Interface element items
────────

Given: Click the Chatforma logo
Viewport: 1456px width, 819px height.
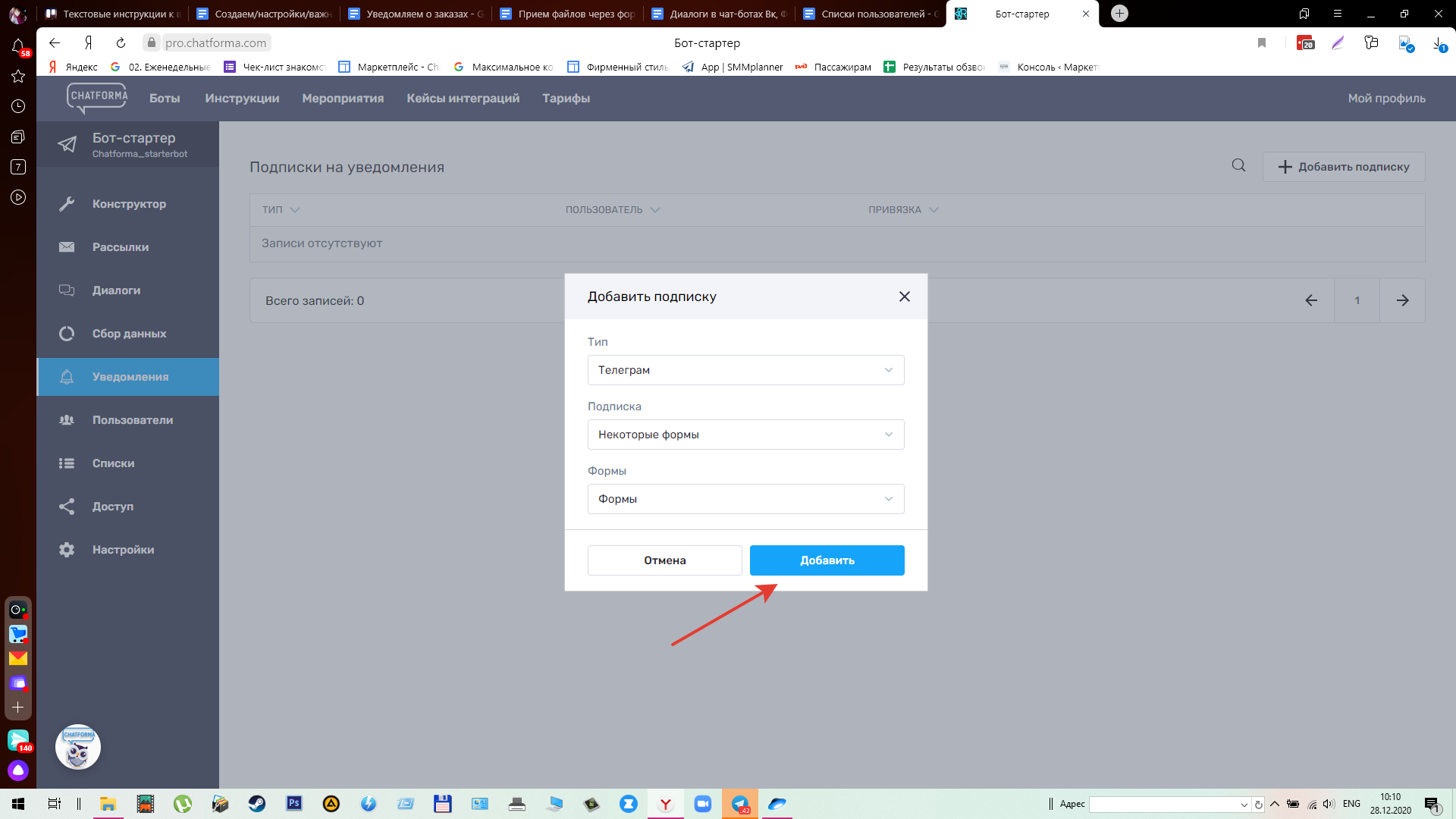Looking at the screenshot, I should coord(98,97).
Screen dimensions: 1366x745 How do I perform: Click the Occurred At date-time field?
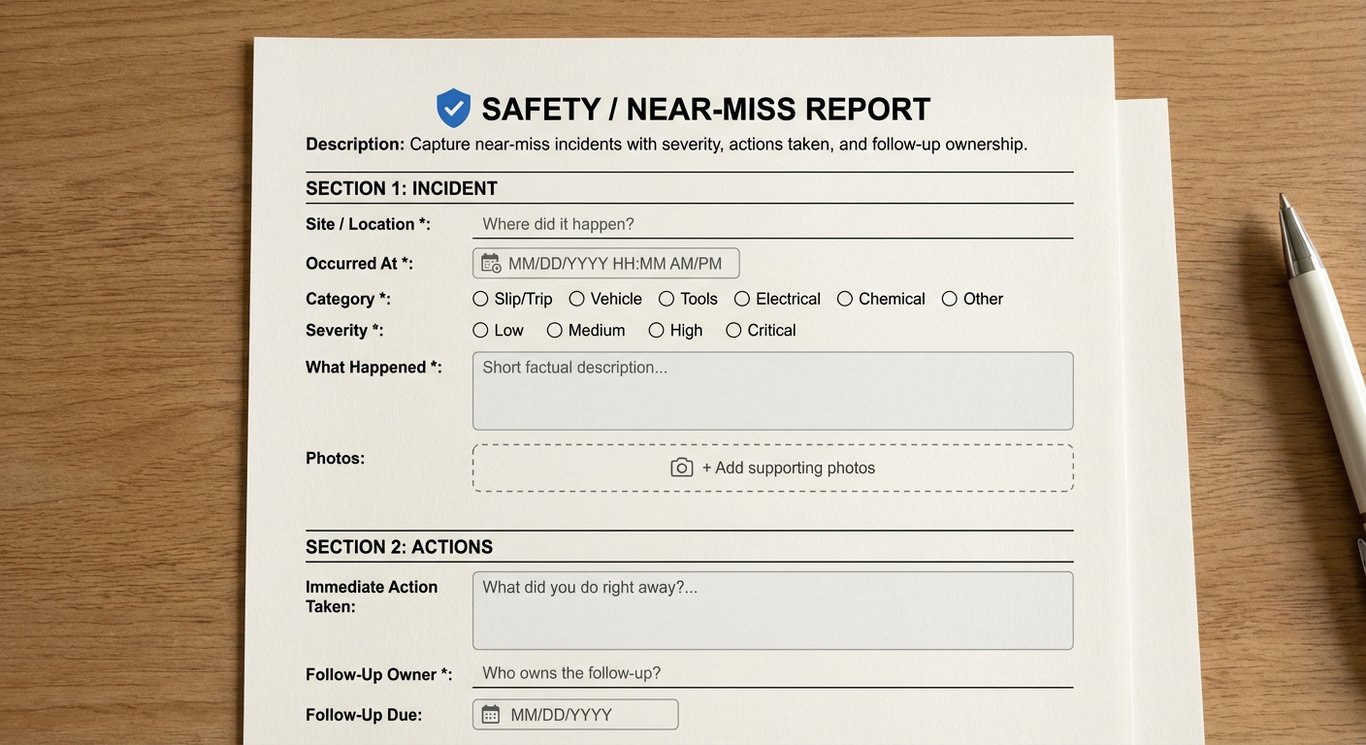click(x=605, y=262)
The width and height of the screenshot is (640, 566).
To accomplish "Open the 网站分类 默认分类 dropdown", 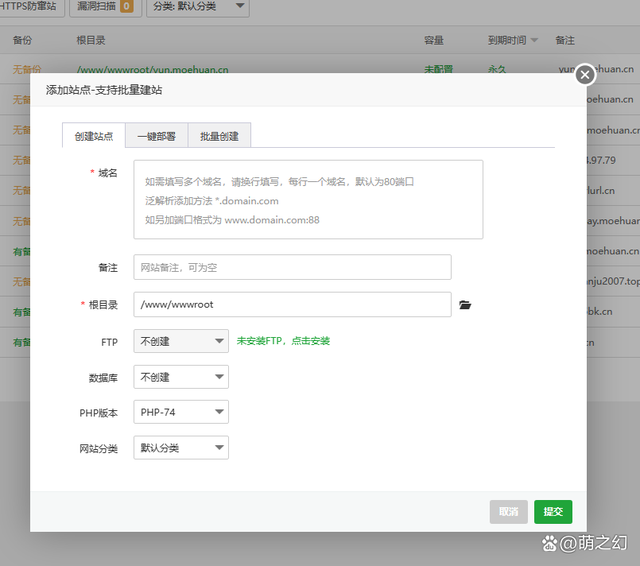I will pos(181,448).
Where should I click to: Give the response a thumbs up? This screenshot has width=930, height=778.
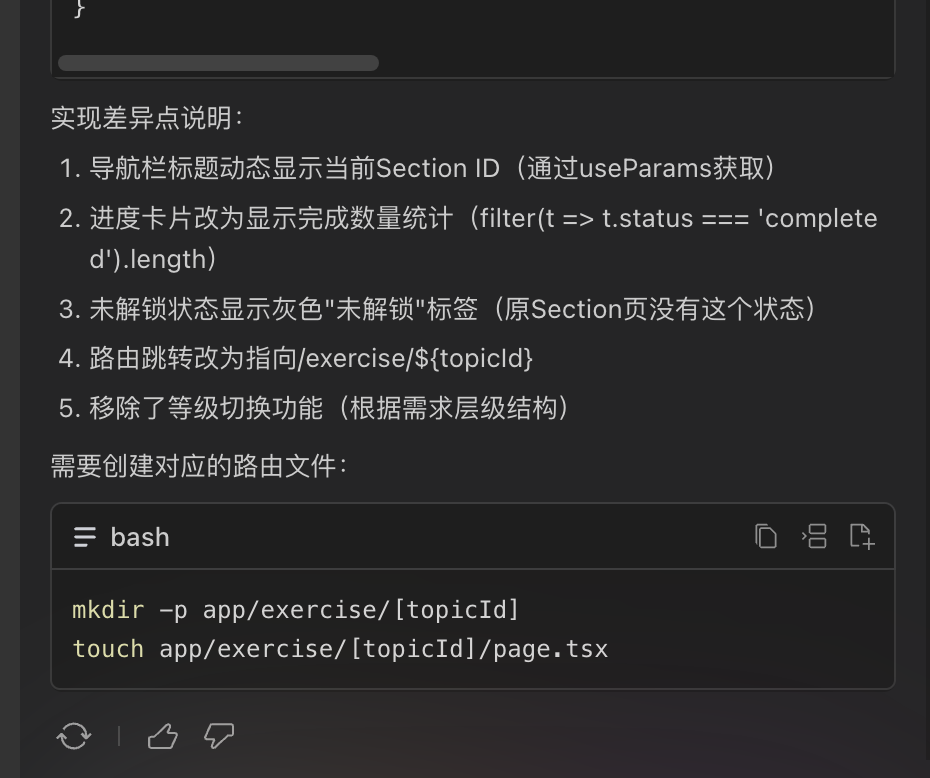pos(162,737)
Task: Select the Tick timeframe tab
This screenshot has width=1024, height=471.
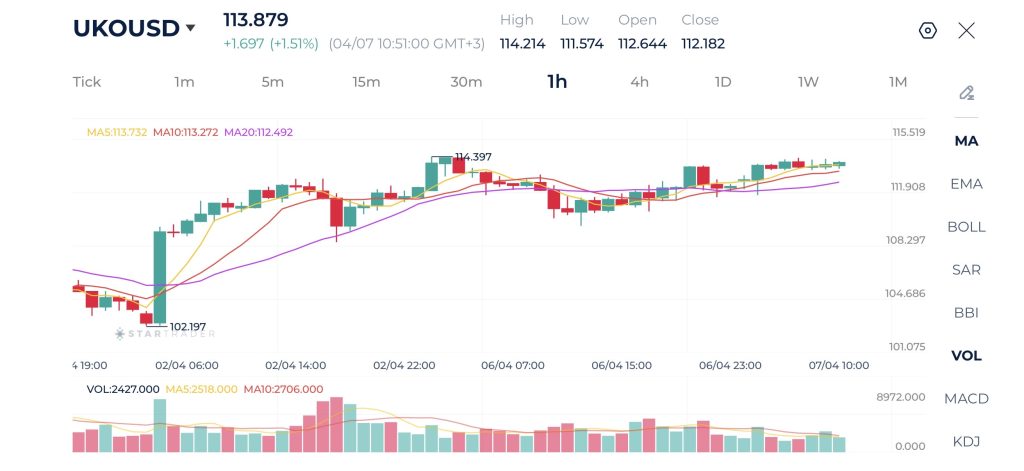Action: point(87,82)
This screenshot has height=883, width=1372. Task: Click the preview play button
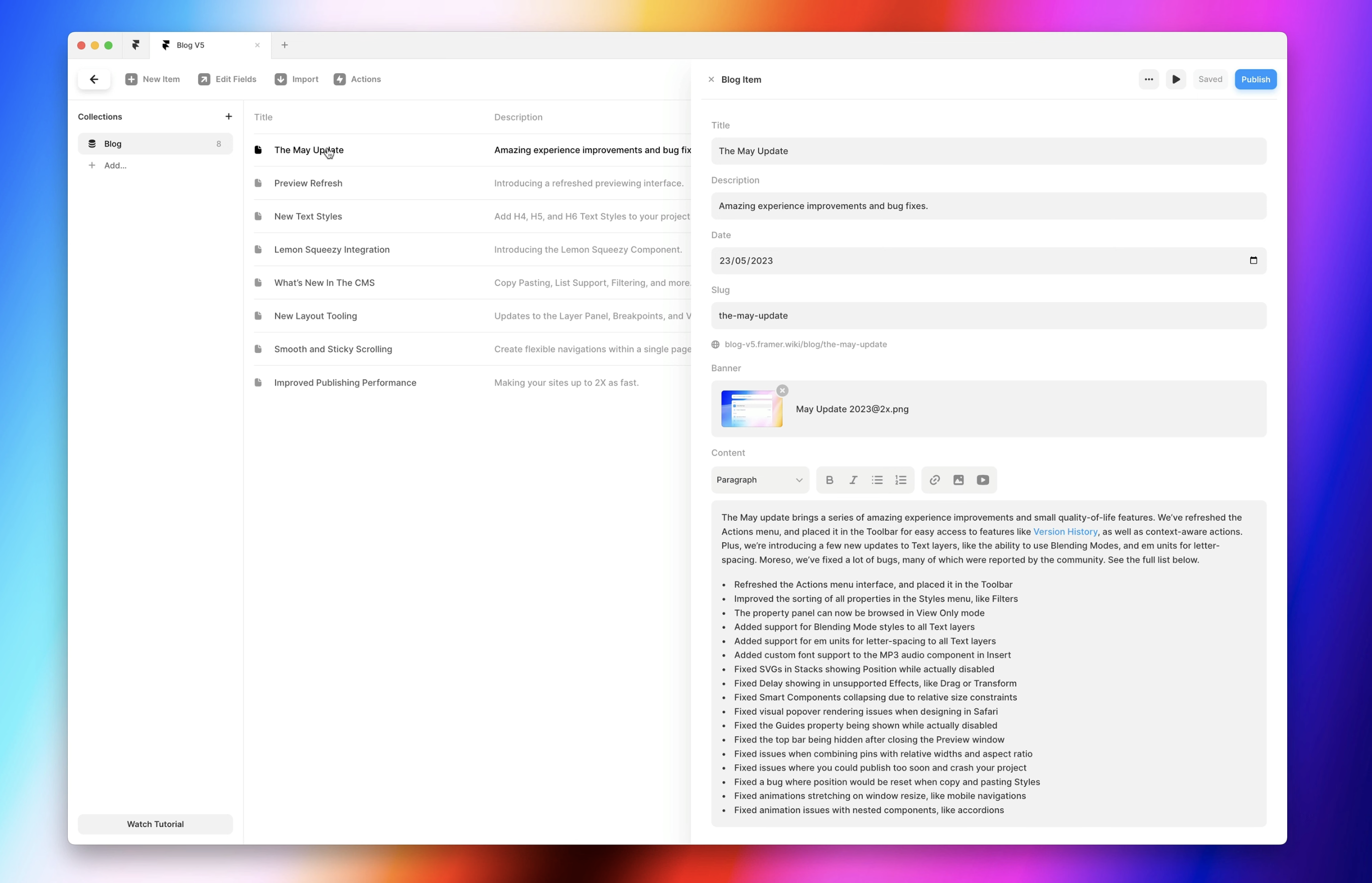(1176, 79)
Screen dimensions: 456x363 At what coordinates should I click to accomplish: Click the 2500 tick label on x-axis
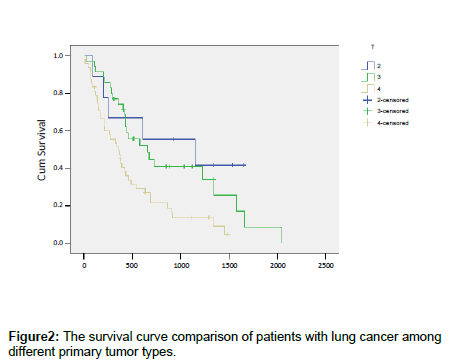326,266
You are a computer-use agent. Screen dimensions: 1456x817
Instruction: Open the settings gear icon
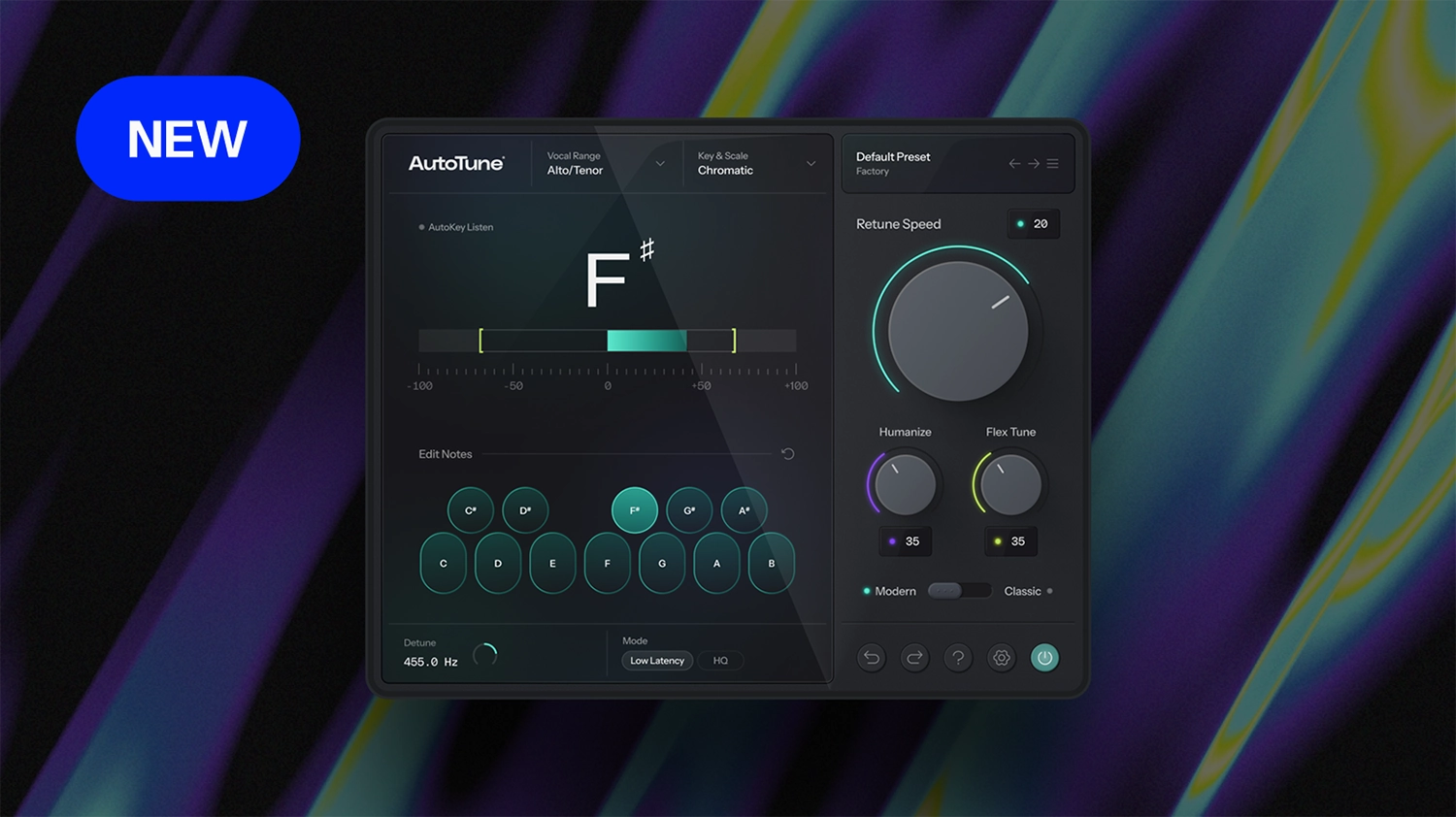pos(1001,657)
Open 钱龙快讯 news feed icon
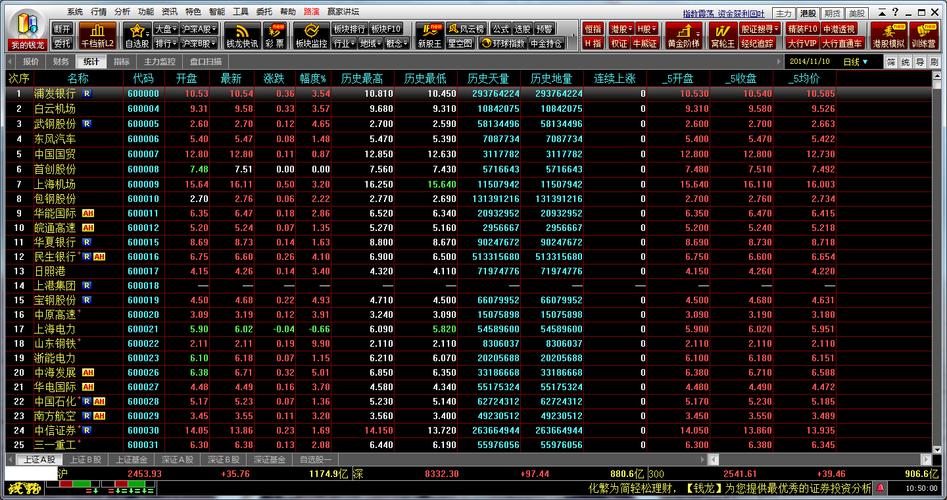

────────

» **Aim**
Rewrite the items from the line containing "Task: Select the Tick timeframe tab" through the end of the items, changing every "Screen dimensions" to "Display size" and keeping everything else the same. Leave the pictures out of your answer.

» **Expected output**
Task: Select the Tick timeframe tab
This screenshot has width=1024, height=471.
Action: point(87,82)
This screenshot has height=883, width=1372. Task: Click the preview play button
(1176, 79)
Display size: 456x363 At what coordinates should I click to accomplish: Click the 2500 tick label on x-axis
326,266
You are a computer-use agent. Display size: 1456x817
Instruction: Open the settings gear icon
pos(1001,657)
Open 钱龙快讯 news feed icon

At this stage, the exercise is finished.